Examintion findings in HOCM

  • Forceful apex beat sometimes a double impulse (palpable 'a' wave). 
  • Carotid pulse 'jerky'
  • Often 4th heart sound
  • Mid-systolic murmur that changes with 'vaso-active' manouvres; increases with those that reduce venous return (smaller cavity magnifies LV outflow gradient) and decreases if LV volume increases. 
  • Longer systolic mumur if MR also present. 


Complications of HOCM

  • Sudden cardiac death (Commonest cause of SCD in adolescents)
  • Ventricular and SV dysrhythmias
  • CCD
  • Mitral regurgitation
  • Infective endocarditis
  • AF tolerated poorly


Management of HOCM

  • Echo confirms diagnosis
  • NO hihly competitive sports
  • If significantly symptomatic with LVOT gradient beta block and add if needed Ca channel blocker that reduces contractility such as verapamil
  • These drug classes reduce contractility and lessen the LVOT gradient
  • If gradient very large and patient very symptomatic surgical myomectomy (septal artery ablation sometimes used). 
  • Defibrillator for patients at high risk of SCD


Restrictive cardiomyopathy

Also called infiltrative cardiomyopathy

Least common form of CM. 

Management very difficult. 


Restrictie CM aetiology

Amyloid, sarcoid and 'idiopathic' most common aetiologies. 

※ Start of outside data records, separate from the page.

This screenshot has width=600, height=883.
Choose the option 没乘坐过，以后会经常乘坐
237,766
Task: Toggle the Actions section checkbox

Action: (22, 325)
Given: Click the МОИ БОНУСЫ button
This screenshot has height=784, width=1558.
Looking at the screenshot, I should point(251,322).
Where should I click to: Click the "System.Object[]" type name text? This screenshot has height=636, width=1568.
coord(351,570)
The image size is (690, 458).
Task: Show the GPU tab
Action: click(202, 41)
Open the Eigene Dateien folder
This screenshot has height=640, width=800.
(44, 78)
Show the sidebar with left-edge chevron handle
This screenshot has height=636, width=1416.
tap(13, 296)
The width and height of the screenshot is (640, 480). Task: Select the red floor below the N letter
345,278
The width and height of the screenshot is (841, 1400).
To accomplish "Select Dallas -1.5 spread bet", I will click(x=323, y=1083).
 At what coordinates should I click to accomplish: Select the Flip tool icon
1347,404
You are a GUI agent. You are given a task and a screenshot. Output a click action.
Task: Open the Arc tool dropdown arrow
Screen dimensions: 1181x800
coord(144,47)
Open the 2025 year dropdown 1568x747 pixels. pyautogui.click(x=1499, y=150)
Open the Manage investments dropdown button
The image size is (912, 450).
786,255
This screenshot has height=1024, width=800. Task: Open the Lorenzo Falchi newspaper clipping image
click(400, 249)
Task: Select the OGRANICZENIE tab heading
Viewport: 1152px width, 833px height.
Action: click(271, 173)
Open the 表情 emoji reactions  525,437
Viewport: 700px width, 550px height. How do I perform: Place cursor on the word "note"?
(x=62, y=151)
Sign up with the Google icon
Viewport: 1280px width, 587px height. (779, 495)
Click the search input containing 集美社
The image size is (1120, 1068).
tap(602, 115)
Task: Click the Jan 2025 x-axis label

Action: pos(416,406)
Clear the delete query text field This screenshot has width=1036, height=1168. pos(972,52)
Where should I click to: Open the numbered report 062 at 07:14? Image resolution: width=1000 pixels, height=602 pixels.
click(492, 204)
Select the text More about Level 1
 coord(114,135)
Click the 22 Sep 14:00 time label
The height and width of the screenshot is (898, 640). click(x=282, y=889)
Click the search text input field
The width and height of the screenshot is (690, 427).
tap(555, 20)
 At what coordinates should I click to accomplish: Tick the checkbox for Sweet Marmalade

Often hard to diagnose aetiology, sometimes requiring biopsy and even then not always helpful. 


Restrictive CM pathophysiology

Principal pathophysiology is diastolic dysfunction and sometimes there is minimal systolic dysfunction. 


Type I diabetes and CVD risk

Increased CVD risk appears related to increased weight gain particularly central adiposity (?) due to peripheral hyperinsulinaemia. 

Risk is increased because of adverse effects of diabetic microangiopathy especially renal. 


Type II diabetes and CVD risk

CVD rates are 4-10x higher than those od nondiabetics. 

  • Metabolic syndrome with lipid abnormalities (high LDL, low HDL, high triglycerides) common. 
  • HTN common
  • CVD remains high even with tight control of lipids and BP. 
  • Same risk fo MI as someone with known CAD


Why are type II diabetic at increased with of CVD?

  • Increased prothrombotic state
  • Stickier platelets
  • Increased endothelial dysfunction
  • Xs smooth muscle proliferation


Features of diabetic CAD

  • Greater atheromatous plaque burden
  • Smaller vessel size
  • Disease more diffuse with longer narrowings
  • Generally mutiple arteries involved


Management of diabetic CAD

  • Rigid control of lipids and BP
  • No evidence that rigid control of glycaemia improves outcome and some to the contrary
  • ACEI and ARBs for BP control
  • Standard treatment for angina with exception of revascularisation choices; CABG better than PCI
  • Higher restonosis rates with PCI


Diabetic cardiomyopathy definition, characteristics and management. 

  • Diabeted CM appears to be a distinct entity but is a diagnosis that is made after exclusion of significant CAD, H/T or valvular disease. 
  • It is characterised by the presence of abnormal myocardial performance and/or structure in the absence of the above. 
  • Management of the diabetic risk factors and usual treatment of a dilated cardiopathypathy.